= Motor carrier safety rating =

US interstate commercial motor carrier evaluation

The motor carrier safety rating is an evaluation given to an interstate commercial motor carrier (a company which employs truck or bus drivers) by the Federal Motor Carrier Safety Administration (FMCSA).

A safety rating is determined by a compliance review, an on-site examination of motor carrier operations, such as drivers' hours of service, maintenance and inspection, driver qualification, commercial drivers' license requirements, financial responsibility, accidents, hazardous materials, and other safety and transportation records to determine whether a motor carrier meets the safety fitness standard. A compliance review may be conducted in response to a request to change a safety rating, to investigate potential violations of safety regulations by motor carriers, or to investigate complaints, or other evidence of safety violations. The compliance review may result in the initiation of an enforcement action.

One of three safety ratings will be issued following a compliance review:

Satisfactory - A Satisfactory rating means that a motor carrier has in place and functioning adequate safety management controls to meet the safety fitness standard prescribed in §385.5 of the Federal Motor Carrier Safety Regulations (FMCSR). Safety management controls are adequate if they are appropriate for the size and type of operation of the particular motor carrier.

Conditional - This rating means a motor carrier does not have adequate safety management controls in place to ensure compliance with the safety fitness standard found in §385.5 of the FMCSR.

Unsatisfactory - An Unsatisfactory rating means a motor carrier does not have adequate safety management controls in place to ensure compliance with the safety fitness standard which has resulted in occurrences listed in §385.5 (a) through (k)of the FMCSR.

Generally, a motor carrier rated unsatisfactory is prohibited from operating a CMV. If a proposed unsatisfactory safety rating becomes final, the FMCSA will issue an order placing its interstate operations out of service. Any motor carrier that operates CMVs in violation of this section will be subject to the penalty provisions listed in 49 U.S.C. 521(b).

What you can do: - All companies have a window after an audit where they can appeal the decision by proving they made an effort to improve their situation. This can include doing an entire company overhaul, replacing management, or hiring a reputable consultant to be on retainer for future incidents.

==Records requests==

A carrier's current safety rating can be found on safer.fmcsa.dot.gov.

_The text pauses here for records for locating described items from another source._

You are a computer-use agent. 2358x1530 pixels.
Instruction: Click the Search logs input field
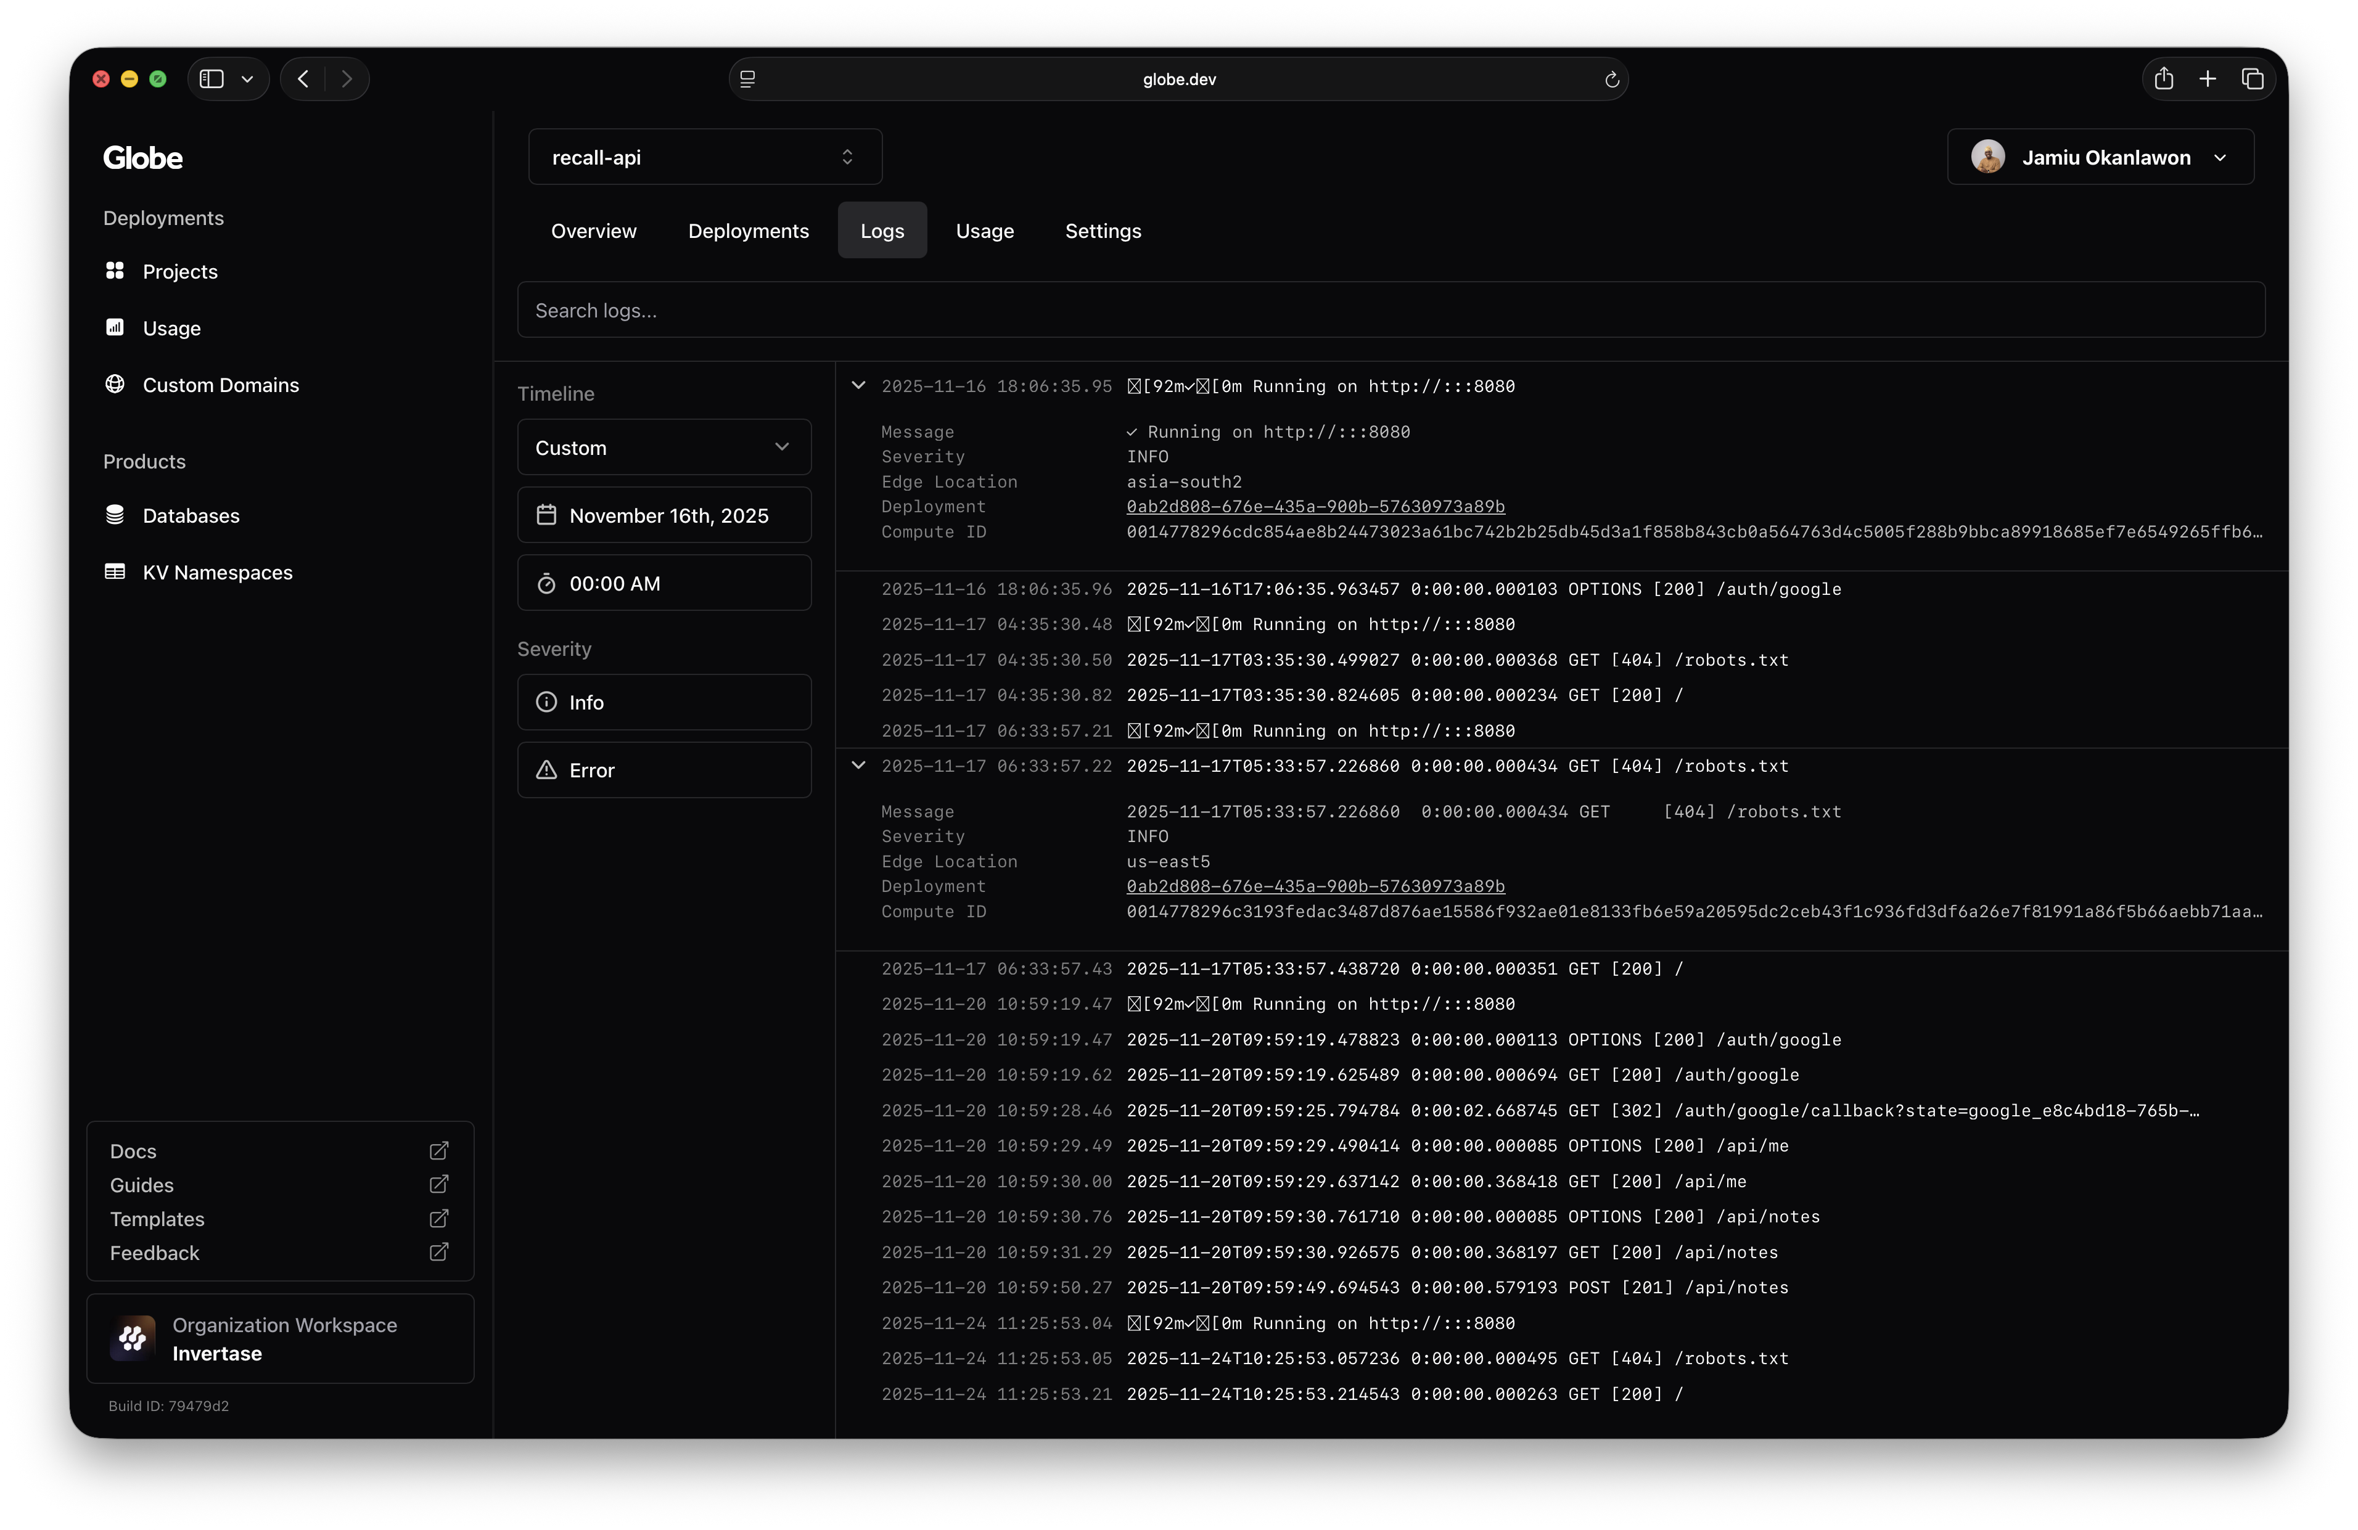point(1390,310)
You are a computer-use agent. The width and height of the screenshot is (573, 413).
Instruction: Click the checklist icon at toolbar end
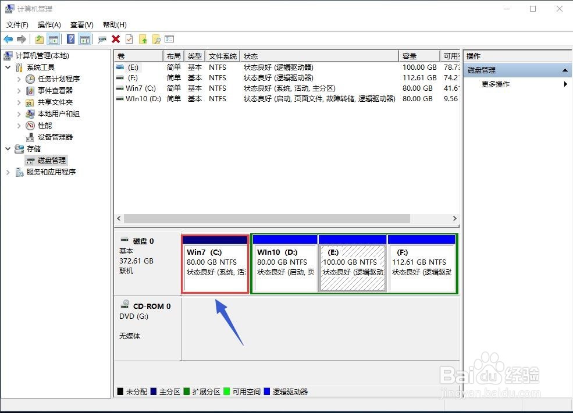tap(169, 39)
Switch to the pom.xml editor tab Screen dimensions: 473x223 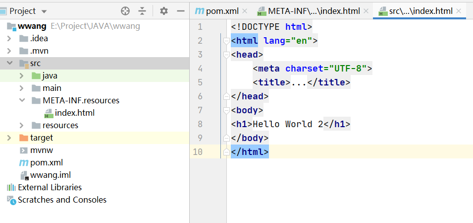pos(217,11)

The Safety and Fitness Electronic Records (SAFER) System offers company safety data to industry and the public over the internet. Data from the SAFER website is pulled from the Motor Carrier Management Information System, a database administered by the FMCSA.

MCMIS contains information on the safety fitness of commercial motor carriers and hazardous material (HM) shippers subject to the Federal Motor Carrier Safety Regulations and the Hazardous Materials Regulations.

A number of reports are available from the MCMIS. Anyone may request these reports for a fee, however, a "Company Snapshot" is available to the public, free of charge. This information includes:

- Carrier Legal Name/Doing Business As (DBA) Name
- Complete Address (Physical/Mailing)
- US Department of Transportation (DOT) Number
- Carrier Operation (e.g. Private/For Hire)
- Cargo(s) Carried
- Hazardous Material(s) Carried
- Fleet Size
- Number of Drivers
- Total Crashes
- Number of Fatalities/Injuries/Disabled Vehicles
- Total Inspections
- Number of Violations for Drivers/Vehicles
- Safety Rating

==Criticism of the effectiveness of motor carrier safety ratings==
The audit activity and the resultant motor carrier safety rating has been criticized for being imperfect, and perhaps misleading. Studies have shown that for a considerable number of audit items, correlation coefficients between audit item outcome and actual safety performance have counter-intuitive signs: the better the compliance rating of firms, the worse their accident rates. Some elements of the audit are important predictors of actual safety performance, in particular questions concerning if a safety director is appointed, and background checks on new drivers. Nevertheless, "the overall conclusion is that the worse a firm does on a large part of the audit, the worse its accident record".